Some of you obviously do this a lot, but that is not my problem 1. Now, before I go further, I want to emphasise here that this is not a post about celebrating your "twenty-second" birthday when you are now becoming death's neighbour, no. This is about reflecting on the past year and the future that a lot of people do when the day they came out of their mother's stomach comes around.
Some time back, I turned thirty years old which, again, is neither here nor there but some flame within me kindled and I wanted to write about it. Here are my thoughts.

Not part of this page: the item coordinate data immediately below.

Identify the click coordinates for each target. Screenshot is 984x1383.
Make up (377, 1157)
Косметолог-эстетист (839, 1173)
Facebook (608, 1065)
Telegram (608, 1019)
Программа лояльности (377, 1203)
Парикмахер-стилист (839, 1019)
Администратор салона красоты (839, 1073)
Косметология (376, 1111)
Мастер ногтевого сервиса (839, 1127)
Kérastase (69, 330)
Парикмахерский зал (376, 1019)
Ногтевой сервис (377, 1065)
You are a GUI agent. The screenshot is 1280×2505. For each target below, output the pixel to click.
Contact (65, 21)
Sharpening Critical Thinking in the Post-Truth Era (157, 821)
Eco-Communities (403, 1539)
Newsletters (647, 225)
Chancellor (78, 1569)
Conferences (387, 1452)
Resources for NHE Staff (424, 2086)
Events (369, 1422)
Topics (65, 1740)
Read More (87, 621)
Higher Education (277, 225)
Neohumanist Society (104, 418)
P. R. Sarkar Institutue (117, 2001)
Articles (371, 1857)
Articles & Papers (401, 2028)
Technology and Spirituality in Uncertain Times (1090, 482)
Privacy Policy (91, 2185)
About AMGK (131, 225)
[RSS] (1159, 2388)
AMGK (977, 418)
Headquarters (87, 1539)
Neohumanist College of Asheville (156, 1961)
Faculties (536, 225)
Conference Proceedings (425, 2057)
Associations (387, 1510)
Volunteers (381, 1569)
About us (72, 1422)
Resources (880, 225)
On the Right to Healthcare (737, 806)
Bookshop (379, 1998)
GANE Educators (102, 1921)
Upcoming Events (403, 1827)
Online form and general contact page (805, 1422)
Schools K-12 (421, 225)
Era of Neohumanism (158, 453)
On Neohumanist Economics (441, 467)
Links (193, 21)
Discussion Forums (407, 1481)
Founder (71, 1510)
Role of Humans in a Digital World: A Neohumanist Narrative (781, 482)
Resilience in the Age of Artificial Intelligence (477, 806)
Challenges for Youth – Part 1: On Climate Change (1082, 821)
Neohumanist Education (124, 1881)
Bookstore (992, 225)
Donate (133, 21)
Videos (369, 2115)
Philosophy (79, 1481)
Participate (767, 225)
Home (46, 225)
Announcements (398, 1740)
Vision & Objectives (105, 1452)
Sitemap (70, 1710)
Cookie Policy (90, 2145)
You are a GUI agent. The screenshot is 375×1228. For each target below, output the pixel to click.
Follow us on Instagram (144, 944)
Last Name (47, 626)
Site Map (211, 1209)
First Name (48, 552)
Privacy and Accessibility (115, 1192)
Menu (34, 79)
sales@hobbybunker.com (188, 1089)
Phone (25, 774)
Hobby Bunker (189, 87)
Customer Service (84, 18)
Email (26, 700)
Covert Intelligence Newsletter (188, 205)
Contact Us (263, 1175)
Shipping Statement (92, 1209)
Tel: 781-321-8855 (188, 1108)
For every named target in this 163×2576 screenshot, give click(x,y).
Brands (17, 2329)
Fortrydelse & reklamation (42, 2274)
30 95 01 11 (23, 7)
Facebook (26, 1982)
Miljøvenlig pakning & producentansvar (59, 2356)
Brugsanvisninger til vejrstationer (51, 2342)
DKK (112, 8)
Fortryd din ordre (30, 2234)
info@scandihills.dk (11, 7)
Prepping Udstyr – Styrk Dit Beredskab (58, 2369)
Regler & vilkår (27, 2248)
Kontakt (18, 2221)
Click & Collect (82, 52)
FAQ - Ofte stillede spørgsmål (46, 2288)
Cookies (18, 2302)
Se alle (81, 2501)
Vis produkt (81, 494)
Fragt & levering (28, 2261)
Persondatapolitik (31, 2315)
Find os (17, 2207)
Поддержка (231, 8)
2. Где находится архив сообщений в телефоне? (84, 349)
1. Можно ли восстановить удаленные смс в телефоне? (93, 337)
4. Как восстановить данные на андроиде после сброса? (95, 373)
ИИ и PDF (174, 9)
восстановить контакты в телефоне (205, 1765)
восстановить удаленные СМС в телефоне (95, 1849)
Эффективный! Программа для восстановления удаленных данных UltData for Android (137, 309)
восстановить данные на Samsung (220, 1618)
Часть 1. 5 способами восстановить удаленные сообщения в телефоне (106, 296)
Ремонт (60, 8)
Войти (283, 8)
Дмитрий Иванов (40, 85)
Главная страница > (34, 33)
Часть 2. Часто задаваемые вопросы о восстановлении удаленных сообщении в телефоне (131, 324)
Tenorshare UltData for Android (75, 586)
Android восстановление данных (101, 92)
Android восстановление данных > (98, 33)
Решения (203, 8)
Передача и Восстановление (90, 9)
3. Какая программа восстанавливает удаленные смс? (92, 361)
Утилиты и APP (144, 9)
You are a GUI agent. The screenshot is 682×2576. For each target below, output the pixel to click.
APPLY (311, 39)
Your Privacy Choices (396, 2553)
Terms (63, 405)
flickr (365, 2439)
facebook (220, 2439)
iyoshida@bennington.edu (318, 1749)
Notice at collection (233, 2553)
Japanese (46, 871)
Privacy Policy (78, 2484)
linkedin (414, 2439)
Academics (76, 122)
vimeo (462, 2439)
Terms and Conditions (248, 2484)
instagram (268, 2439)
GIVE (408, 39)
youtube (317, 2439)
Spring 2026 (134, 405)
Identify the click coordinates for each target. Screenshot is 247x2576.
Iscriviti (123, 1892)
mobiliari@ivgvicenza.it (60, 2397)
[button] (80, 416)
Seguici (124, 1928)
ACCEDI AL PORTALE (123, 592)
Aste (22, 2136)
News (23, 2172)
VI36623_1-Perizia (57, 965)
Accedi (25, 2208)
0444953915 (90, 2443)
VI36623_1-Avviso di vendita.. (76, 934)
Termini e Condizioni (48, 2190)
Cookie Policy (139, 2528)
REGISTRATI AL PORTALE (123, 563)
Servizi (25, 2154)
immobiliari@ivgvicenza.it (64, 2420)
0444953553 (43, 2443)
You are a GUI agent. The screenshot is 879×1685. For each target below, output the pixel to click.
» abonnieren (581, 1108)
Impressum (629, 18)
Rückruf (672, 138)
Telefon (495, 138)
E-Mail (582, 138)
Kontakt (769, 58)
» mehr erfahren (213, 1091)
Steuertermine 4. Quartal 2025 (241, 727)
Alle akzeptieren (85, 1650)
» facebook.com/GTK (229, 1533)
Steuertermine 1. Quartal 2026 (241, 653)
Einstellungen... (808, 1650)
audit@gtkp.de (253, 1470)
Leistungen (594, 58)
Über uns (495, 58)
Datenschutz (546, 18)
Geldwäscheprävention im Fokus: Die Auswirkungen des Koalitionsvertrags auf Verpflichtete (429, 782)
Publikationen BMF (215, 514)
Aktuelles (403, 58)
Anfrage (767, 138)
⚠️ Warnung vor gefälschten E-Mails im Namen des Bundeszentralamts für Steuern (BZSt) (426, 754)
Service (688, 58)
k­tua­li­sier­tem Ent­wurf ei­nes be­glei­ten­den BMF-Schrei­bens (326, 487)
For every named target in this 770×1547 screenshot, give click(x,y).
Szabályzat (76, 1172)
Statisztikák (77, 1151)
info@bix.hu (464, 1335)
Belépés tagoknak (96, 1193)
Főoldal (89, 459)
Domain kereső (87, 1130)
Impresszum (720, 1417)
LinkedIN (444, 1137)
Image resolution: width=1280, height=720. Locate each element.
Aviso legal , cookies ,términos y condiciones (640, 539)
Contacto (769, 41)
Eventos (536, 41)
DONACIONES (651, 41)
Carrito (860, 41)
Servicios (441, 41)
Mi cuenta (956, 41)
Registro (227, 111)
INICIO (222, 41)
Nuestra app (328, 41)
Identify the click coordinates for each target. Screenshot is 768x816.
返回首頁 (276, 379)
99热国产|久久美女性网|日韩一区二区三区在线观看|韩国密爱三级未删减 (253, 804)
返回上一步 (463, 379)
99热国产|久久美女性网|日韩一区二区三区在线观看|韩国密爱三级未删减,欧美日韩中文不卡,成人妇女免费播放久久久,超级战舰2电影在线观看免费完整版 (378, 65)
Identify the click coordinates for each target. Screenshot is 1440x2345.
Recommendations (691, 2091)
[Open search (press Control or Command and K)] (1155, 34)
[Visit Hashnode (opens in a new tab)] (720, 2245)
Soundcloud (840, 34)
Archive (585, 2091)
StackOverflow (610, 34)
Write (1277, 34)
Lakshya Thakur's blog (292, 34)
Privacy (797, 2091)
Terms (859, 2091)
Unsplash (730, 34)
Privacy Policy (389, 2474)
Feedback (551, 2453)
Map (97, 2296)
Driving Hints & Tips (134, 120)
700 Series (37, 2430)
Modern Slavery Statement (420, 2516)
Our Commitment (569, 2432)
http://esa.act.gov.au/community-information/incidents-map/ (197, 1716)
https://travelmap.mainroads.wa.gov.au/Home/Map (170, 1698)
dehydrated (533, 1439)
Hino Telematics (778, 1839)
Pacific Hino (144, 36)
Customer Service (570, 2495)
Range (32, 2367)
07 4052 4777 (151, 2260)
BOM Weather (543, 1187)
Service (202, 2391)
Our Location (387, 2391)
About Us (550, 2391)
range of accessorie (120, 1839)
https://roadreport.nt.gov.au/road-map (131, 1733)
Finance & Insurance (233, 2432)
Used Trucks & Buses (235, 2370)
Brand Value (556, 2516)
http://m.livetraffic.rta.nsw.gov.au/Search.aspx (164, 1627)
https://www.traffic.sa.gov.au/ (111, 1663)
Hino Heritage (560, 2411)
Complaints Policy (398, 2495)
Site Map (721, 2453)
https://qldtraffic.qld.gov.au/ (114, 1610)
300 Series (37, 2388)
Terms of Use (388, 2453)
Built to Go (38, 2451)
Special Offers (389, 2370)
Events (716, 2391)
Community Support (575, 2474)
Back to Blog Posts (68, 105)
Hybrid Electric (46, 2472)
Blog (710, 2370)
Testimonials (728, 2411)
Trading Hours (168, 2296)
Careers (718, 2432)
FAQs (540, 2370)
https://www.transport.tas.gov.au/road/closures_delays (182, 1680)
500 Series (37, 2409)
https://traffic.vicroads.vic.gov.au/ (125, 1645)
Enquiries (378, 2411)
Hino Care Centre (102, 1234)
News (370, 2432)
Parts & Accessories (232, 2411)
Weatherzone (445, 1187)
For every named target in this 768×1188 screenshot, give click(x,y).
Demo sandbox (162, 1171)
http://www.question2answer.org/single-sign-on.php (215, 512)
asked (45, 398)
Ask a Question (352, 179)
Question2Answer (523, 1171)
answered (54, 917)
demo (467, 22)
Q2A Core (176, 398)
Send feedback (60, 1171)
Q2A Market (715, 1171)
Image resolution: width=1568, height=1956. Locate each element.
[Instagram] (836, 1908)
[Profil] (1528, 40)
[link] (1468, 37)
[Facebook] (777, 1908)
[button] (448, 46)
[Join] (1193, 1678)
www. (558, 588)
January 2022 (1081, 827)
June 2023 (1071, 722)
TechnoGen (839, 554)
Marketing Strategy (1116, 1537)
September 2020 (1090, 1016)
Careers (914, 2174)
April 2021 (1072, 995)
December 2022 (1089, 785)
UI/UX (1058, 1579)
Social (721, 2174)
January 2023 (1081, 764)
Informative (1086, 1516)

When you turn thirty, you get the general sense that you are approximately halfway between life and death provided a train does not fall out of the sky and kill you. There is also an implication of you being halfway doing the things you would naturally do - getting born, circumcised, getting a job, marrying, having kids, circumcising them, taking them to school, watching them getting jobs, marrying, having kids, taking them to school then lastly you dying. Hopefully.
These are the things I am reflecting back on now that I am thirty. If you look in the preceding paragraph, there is a repeating element: sex.
When I was a little kid in primary school - and I am sure this is still the case nowadays, it was a taboo to be in a relationship with someone of the opposite sex. In fact, if you were caught fraternising with them, you were liable for a proper beating. Regardless, I got one of the most beautiful girls on the planet and we managed to roo-beatings-ooooll until when I finished high school and discovered kumbe the girl had another boyfriend but I really didn't care. I could sincerely say she had been mine. That specific one. She was fire. Damn! Still is.2
When I went to university, I (all of us) was seated down by my father who sternly said, "I do not want someone bringing children to my house. If you do so, I will beat you fists." He is a strong Gusii man and I know what Gusii men can do. We obeyed.
A few years later, he said something to the same effect but with the added caveat that now, instead of seeing us war, he would love his grandchildren and call us idiots. Fair enough.
After campus and now that I have a job somewhere, the story appears to have reached stage three for me since now everyone, and not only my dad, seems to want me to marry and have children.
That is my reflection for turning thirty years old.
Now, what I do not understand is this, why does no older man I know tell me to invest, or save, or explore - whatever - things that will put me in a better position? Is it because they are miserable and want some company? I know one reason based on the tradition of my ancestors which makes sense but I do not give a shit about.
I have several objections to bringing a woman to live under my roof but no man who is married cares about them. I do not know if they are hiding their desire to be single, are brainwashed, comfortable or something else entirely and that is none of my business for now. I might want to sire some kids someday or have already done, because who does not want to see their DNA running around in the world, in God's bright sunshine, doing things?
I might take a turn at this stage and bypass the step of marrying completely. Maybe I will do it when I am old. It is a good thing a man's hoe does not refuse to dig the garden when it is old.